Do Donnerstag
15.
Jan Januar
Vermögen nützt nichts am Tag des Zorns, aber Gerechtigkeit errettet vom Tod.
Sprüche 11,4

Eine Geldmaschine

Heute vor 120 Jahren wurde der griechische Reeder Aristoteles Onassis geboren. Als er vor gut 50 Jahren, am 15. März 1975, im Alter von 69 Jahren in Paris starb, gehörte er zu den reichsten Menschen der Welt. Onassis wurde auf einer griechischen Insel, die ihm gehörte, neben seinem einzigen Sohn beigesetzt, der zwei Jahre zuvor durch einen Flugzeugabsturz ums Leben gekommen war. Als Onassis starb, hielt sich seine Frau, die Witwe des US-Präsidenten Kennedy, in New York auf. Nur seine Tochter Christina war bei ihm.

Ohne Zweifel beneideten viele Menschen Onassis um seinen Reichtum und seinen Einfluss. Jedenfalls ist seine Lebensgeschichte unter materiellen Gesichtspunkten eine der interessantesten Erfolgsstorys des 20. Jahrhunderts.

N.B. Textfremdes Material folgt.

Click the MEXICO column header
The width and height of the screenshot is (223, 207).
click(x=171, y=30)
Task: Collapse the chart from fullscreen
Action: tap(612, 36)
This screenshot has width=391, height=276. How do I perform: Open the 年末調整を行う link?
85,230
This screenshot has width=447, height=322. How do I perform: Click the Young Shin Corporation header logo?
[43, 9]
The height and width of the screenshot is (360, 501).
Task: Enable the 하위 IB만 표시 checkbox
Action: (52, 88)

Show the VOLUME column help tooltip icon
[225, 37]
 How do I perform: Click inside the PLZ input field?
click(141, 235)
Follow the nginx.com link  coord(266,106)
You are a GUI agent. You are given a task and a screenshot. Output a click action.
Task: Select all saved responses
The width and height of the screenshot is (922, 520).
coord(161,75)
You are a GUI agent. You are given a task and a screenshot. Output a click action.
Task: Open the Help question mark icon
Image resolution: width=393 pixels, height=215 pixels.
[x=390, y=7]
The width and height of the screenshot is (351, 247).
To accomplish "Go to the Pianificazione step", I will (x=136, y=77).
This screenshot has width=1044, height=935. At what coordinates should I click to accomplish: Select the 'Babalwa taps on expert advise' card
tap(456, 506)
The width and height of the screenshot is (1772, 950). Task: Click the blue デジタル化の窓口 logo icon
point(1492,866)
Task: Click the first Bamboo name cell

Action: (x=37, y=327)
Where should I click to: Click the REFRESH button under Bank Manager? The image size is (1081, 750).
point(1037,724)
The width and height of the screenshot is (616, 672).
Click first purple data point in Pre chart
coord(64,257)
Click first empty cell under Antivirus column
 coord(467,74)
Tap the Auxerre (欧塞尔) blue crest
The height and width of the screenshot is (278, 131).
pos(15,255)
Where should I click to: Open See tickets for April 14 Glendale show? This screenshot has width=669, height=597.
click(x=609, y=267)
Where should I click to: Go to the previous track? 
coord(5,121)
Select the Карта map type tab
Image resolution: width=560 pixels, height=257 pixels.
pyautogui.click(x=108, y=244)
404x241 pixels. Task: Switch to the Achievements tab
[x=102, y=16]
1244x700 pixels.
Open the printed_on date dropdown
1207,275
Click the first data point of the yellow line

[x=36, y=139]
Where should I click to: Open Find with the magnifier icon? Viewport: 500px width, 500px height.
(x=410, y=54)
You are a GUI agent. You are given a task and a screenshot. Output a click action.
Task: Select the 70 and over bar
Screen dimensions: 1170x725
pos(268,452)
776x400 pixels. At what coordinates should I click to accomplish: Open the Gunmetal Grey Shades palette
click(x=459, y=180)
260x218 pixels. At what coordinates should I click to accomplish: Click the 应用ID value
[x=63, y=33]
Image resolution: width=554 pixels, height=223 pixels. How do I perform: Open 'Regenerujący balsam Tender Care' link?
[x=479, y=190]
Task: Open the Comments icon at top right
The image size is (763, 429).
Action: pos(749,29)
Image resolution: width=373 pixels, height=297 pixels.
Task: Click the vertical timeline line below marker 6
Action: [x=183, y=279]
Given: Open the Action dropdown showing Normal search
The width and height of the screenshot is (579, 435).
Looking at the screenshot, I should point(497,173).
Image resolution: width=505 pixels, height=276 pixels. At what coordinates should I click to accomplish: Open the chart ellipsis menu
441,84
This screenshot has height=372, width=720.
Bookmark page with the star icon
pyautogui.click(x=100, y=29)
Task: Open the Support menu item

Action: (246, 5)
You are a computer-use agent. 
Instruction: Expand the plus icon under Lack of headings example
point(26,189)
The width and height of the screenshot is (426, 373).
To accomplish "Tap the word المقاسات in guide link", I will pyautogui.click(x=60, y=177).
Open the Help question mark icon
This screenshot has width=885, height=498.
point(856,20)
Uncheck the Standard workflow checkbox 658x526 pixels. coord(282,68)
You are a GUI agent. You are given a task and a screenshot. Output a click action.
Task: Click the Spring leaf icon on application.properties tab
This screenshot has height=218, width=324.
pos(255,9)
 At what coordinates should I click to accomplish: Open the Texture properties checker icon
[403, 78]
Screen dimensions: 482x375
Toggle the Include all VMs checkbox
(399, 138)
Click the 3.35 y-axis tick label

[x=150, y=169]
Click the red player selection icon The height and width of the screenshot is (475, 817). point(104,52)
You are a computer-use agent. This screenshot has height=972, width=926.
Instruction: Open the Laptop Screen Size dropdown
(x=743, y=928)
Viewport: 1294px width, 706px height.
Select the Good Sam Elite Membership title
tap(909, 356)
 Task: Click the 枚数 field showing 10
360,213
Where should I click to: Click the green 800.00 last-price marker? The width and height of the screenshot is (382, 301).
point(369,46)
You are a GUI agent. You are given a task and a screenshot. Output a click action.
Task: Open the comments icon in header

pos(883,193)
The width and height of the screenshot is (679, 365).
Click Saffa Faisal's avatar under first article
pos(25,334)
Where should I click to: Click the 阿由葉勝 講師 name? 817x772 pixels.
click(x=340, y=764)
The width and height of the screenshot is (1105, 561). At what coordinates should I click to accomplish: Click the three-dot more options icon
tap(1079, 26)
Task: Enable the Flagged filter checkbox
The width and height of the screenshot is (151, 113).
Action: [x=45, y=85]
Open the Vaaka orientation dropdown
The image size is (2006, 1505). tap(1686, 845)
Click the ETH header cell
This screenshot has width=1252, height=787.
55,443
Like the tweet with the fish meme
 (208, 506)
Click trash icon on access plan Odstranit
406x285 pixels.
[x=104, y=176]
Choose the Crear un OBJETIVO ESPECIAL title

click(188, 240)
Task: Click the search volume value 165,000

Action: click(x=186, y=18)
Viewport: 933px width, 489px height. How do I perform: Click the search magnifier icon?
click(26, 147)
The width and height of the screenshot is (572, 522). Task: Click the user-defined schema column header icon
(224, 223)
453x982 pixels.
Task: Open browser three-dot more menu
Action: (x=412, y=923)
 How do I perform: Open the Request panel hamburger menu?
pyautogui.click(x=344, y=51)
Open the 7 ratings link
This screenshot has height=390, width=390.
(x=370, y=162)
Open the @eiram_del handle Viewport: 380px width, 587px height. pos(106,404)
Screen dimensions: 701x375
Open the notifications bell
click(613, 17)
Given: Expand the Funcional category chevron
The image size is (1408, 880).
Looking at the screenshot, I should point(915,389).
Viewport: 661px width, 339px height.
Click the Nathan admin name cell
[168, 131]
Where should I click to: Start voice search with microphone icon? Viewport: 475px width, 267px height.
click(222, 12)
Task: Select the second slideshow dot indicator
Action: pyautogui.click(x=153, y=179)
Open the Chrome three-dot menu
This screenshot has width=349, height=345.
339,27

Aber was nützte ihm das? Er musste selbst eingestehen, dass er das Glück nicht gefunden hatte. Kurz vor seinem Tod erzählte er einem Freund: „Ich war eigentlich eine Maschine zum Geldmachen. Ich habe mein Leben wie in einem goldenen Tunnel zugebracht, den Blick auf den Ausgang gerichtet, der zum Glück führen sollte. Aber der Tunnel ging immer weiter.“

Auch viele andere führen ihr Leben wie in einem Tunnel. Das muss nicht das „Geldmachen“ sein; viele andere Bestrebungen gleichen ebenfalls einem solchen Tunnel. Das Leben ist dann auf einen bestimmten Punkt ausgerichtet, wo endlich das wirkliche Glück beginnen soll: „Wenn ich endlich in meiner Firma befördert werde …“; „wenn wir im eigenen Haus wohnen …“

Aber der Tunnel, der zum Glück führen soll, endet nie! Zu wirklicher Befriedigung und wahrem Glück gelangen wir nur, wenn Jesus Christus in unserem Herzen wohnt. Und dieses Glück kann uns dann nie mehr genommen werden, auch nicht durch Armut, Krankheit oder Tod.